(Records from a data source)
※ ※ ※

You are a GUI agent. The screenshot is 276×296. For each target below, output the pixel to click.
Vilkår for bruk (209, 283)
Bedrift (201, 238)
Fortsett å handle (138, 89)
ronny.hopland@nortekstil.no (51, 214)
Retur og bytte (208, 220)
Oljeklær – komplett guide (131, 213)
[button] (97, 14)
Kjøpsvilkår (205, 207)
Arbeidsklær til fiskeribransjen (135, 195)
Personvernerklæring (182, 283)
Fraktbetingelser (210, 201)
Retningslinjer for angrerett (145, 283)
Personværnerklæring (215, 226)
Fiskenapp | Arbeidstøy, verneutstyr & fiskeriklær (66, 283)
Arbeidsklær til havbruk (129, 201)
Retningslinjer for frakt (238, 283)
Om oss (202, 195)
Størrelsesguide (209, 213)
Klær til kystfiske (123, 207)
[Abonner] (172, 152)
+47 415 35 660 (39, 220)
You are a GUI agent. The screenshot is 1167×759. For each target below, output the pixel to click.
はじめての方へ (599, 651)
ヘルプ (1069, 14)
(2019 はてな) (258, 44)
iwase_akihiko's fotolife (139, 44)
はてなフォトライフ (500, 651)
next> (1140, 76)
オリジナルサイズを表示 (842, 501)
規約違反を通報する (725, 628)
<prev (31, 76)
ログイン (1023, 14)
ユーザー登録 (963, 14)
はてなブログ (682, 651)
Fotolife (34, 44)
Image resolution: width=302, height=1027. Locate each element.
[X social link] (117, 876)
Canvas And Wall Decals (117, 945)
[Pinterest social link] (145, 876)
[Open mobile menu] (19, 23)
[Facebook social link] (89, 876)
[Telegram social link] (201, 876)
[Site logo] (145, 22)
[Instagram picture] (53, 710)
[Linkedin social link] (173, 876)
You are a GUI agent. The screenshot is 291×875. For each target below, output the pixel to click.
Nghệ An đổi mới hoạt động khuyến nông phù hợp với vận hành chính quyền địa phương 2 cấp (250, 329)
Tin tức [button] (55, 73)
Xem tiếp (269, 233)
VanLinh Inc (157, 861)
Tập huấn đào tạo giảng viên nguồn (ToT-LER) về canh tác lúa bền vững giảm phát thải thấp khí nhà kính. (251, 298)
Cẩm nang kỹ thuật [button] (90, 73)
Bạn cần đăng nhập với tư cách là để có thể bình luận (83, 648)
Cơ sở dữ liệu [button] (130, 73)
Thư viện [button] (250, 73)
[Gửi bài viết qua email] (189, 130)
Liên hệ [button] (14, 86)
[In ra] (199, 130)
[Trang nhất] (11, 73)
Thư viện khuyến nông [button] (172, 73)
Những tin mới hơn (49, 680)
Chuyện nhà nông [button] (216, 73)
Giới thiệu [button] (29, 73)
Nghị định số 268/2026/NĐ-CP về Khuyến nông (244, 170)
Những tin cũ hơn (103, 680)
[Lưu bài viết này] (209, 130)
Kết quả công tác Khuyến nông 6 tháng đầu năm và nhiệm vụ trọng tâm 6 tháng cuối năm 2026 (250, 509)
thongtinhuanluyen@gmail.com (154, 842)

※ ※ ※

Transcribe every item above line by line, changing nothing and leaving nothing out.

You are a GUI agent. The screenshot is 276×296. For each target below, output the pixel to click.
Vilkår for bruk (209, 283)
Bedrift (201, 238)
Fortsett å handle (138, 89)
ronny.hopland@nortekstil.no (51, 214)
Retur og bytte (208, 220)
Oljeklær – komplett guide (131, 213)
[button] (97, 14)
Kjøpsvilkår (205, 207)
Arbeidsklær til fiskeribransjen (135, 195)
Personvernerklæring (182, 283)
Fraktbetingelser (210, 201)
Retningslinjer for angrerett (145, 283)
Personværnerklæring (215, 226)
Fiskenapp | Arbeidstøy, verneutstyr & fiskeriklær (66, 283)
Arbeidsklær til havbruk (129, 201)
Retningslinjer for frakt (238, 283)
Om oss (202, 195)
Størrelsesguide (209, 213)
Klær til kystfiske (123, 207)
[Abonner] (172, 152)
+47 415 35 660 (39, 220)
You are a GUI agent. The screenshot is 1167×759. For each target below, output the pixel to click.
はじめての方へ (599, 651)
ヘルプ (1069, 14)
(2019 はてな) (258, 44)
iwase_akihiko's fotolife (139, 44)
はてなフォトライフ (500, 651)
next> (1140, 76)
オリジナルサイズを表示 (842, 501)
規約違反を通報する (725, 628)
<prev (31, 76)
ログイン (1023, 14)
ユーザー登録 (963, 14)
はてなブログ (682, 651)
Fotolife (34, 44)
Image resolution: width=302, height=1027. Locate each element.
[X social link] (117, 876)
Canvas And Wall Decals (117, 945)
[Pinterest social link] (145, 876)
[Open mobile menu] (19, 23)
[Facebook social link] (89, 876)
[Telegram social link] (201, 876)
[Site logo] (145, 22)
[Instagram picture] (53, 710)
[Linkedin social link] (173, 876)
You are a GUI agent. The screenshot is 291×875. For each target below, output the pixel to click.
Nghệ An đổi mới hoạt động khuyến nông phù hợp với vận hành chính quyền địa phương 2 cấp (250, 329)
Tin tức [button] (55, 73)
Xem tiếp (269, 233)
VanLinh Inc (157, 861)
Tập huấn đào tạo giảng viên nguồn (ToT-LER) về canh tác lúa bền vững giảm phát thải thấp khí nhà kính. (251, 298)
Cẩm nang kỹ thuật [button] (90, 73)
Bạn cần đăng nhập với tư cách là để có thể bình luận (83, 648)
Cơ sở dữ liệu [button] (130, 73)
Thư viện [button] (250, 73)
[Gửi bài viết qua email] (189, 130)
Liên hệ [button] (14, 86)
[In ra] (199, 130)
[Trang nhất] (11, 73)
Thư viện khuyến nông [button] (172, 73)
Những tin mới hơn (49, 680)
Chuyện nhà nông [button] (216, 73)
Giới thiệu [button] (29, 73)
Nghị định số 268/2026/NĐ-CP về Khuyến nông (244, 170)
Những tin cũ hơn (103, 680)
[Lưu bài viết này] (209, 130)
Kết quả công tác Khuyến nông 6 tháng đầu năm và nhiệm vụ trọng tâm 6 tháng cuối năm 2026 (250, 509)
thongtinhuanluyen@gmail.com (154, 842)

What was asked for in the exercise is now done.